--- STUDY TEXT ---

It is really surprising how this plant succeeds in avoiding auto-pollination, thus defending its own species at best. The process is interesting and quite complicated. There are two types of primrose flowers that are apparently identical but morphologically different.
Some flowers feature short pistil and huge stamens that keep pollen out of the ovary; others have a long pistil reaching the corolla, so that the stamens below, which are of a normal size, cannot let pollen fall into the ovary. This is the reason why, in late spring, mountain and sub-mountain meadows are dotted with vivid yellow primrose flowers.
"Primula veris dicitur a primo vere... ", wrote Joseph P. de Tournefort about primrose in the 17th century. Indeed this is one of the first flowers to bloom so extensively as to be considered a sign of the return of spring. Benedictine abbess Hildegard of Bingen (12th century) studied this plant's properties accurately. She devoted her life to medicine, preparing simple herb-based medicaments. All her findings were collected in a book, "Liber simplicia medicinae", where she maintains she has been given such knowledge directly by the Holy Virgin.

---

* _TASKS FOR THIS EXERCISE_:
• A. Retype the primrose text starting with "It is really" and going on through "but morphologically different.".
• B. Using the primrose text, state whether each statement agrees with it, answering yes or no and quoting the words that decide it. (i) Hildegard of Bingen was a Benedictine abbess of the 12th century. (ii) Joseph P. de Tournefort wrote about primrose in the 18th century. (iii) In the flowers with a long pistil, the stamens are of a normal size.
• C. Proceed with the primrose text from where it stops.
The entries that follow have nothing to do with this.

--- EXTRACTED ENTRIES ---

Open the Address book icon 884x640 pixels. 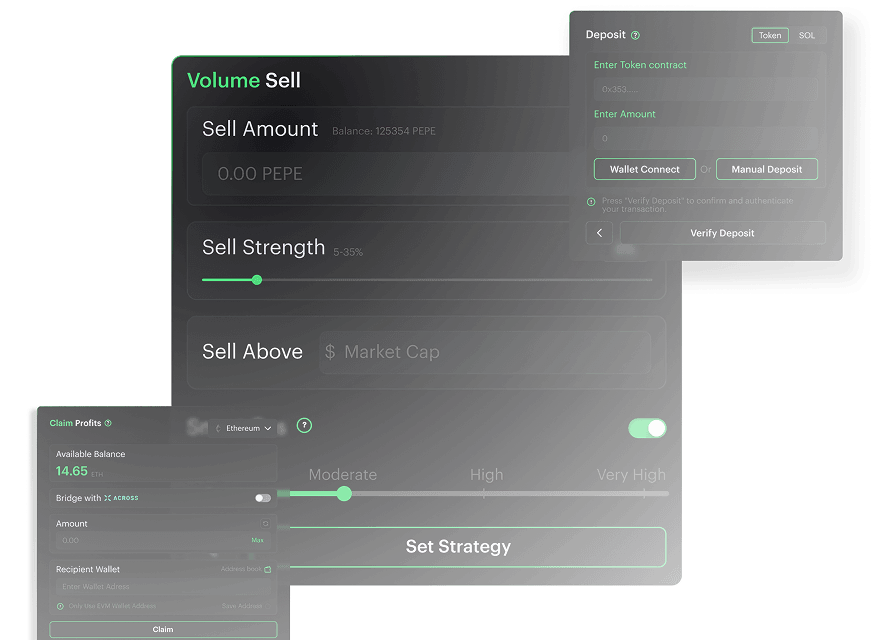268,570
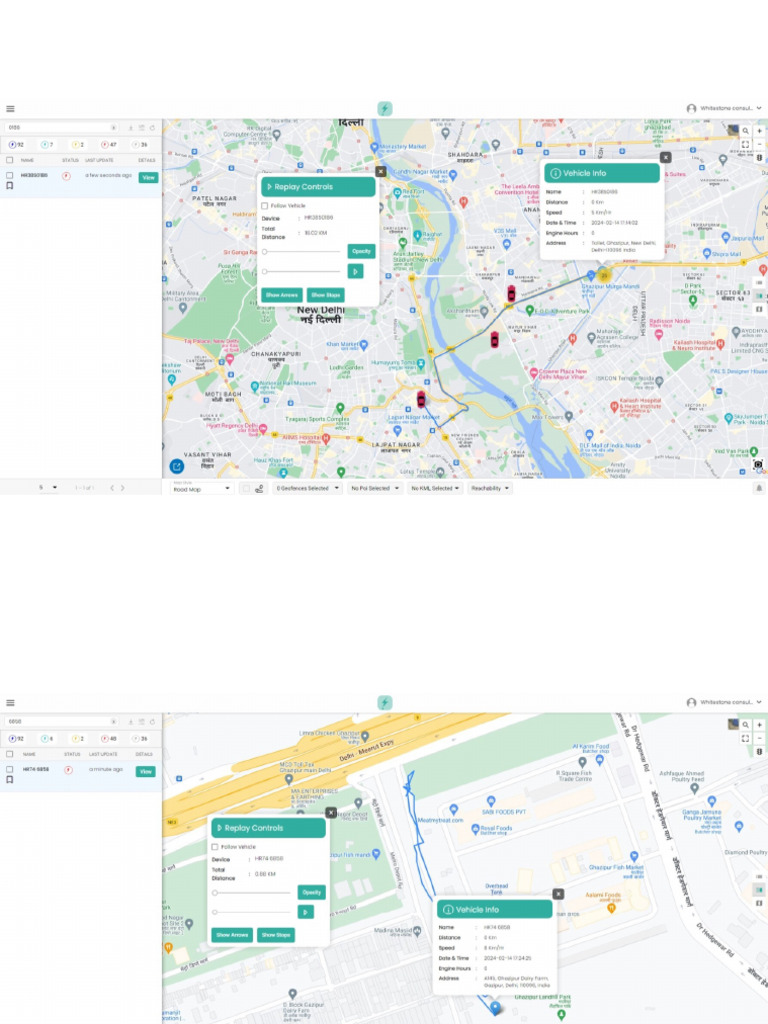Expand the '0 Geofences Selected' dropdown
The height and width of the screenshot is (1024, 768).
pos(306,488)
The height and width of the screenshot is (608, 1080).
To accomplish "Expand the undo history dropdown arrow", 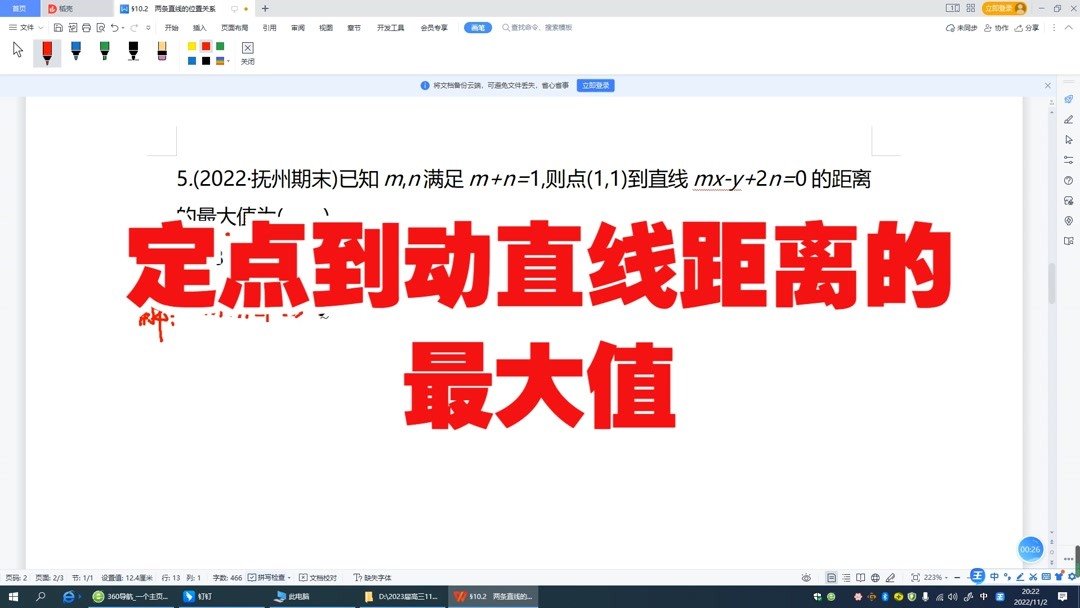I will click(122, 27).
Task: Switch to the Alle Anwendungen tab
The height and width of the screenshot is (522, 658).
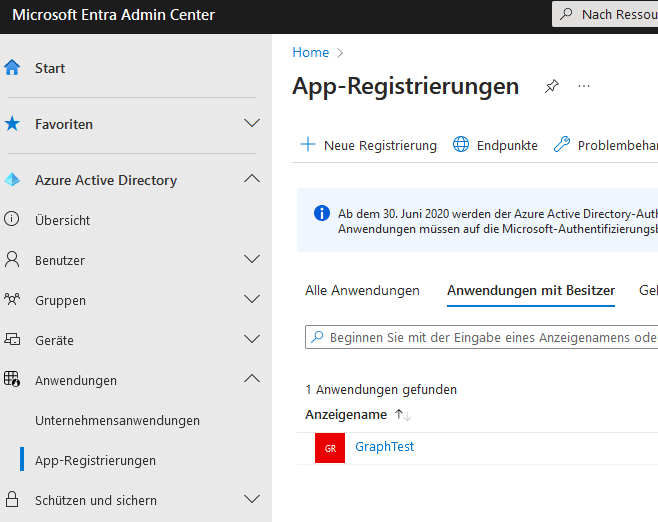Action: [362, 290]
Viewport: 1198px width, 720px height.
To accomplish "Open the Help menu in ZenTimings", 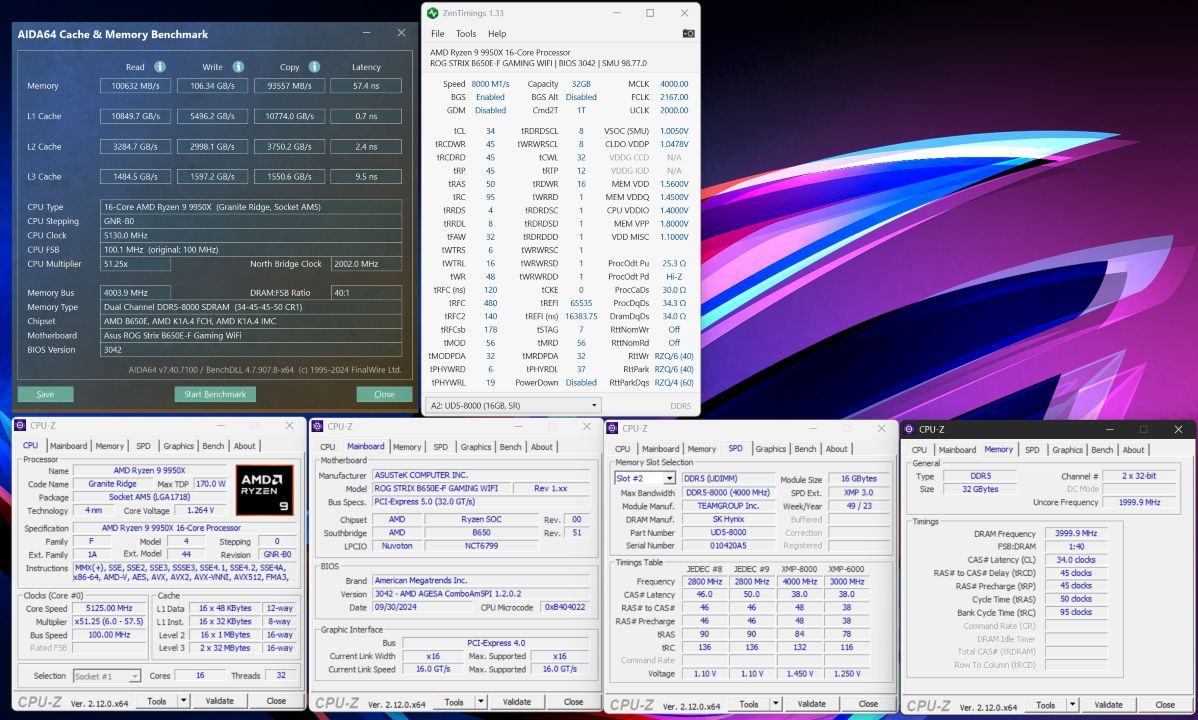I will click(x=497, y=33).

---

* _RESULTS OF THE EXERCISE_:
• A.
It is really surprising how this plant succeeds in avoiding auto-pollination, thus defending its own species at best. The process is interesting and quite complicated. There are two types of primrose flowers that are apparently identical but morphologically different.

• B.
(i) Yes: "Benedictine abbess Hildegard of Bingen (12th century)"
(ii) No: "wrote Joseph P. de Tournefort about primrose in the 17th century"
(iii) Yes: "others have a long pistil reaching the corolla, so that the stamens below, which are of a normal size, cannot let pollen fall into the ovary"

• C.
Hildegard defined this plant "herba paralisis", as she considered it a formidable remedy against these "accidents". She also praised its properties in healing melancholy.
Later, primrose was said to be of some use as far as cardiopathy was concerned.
Nowadays, it is well known that cowslips feature an active substance that can be found especially in the root and has expectorating properties.
Its cardiovascular action, however, has not been proved yet. It is worth remembering that in northern Europe, primrose has long been used in the treatment of bronchial diseases.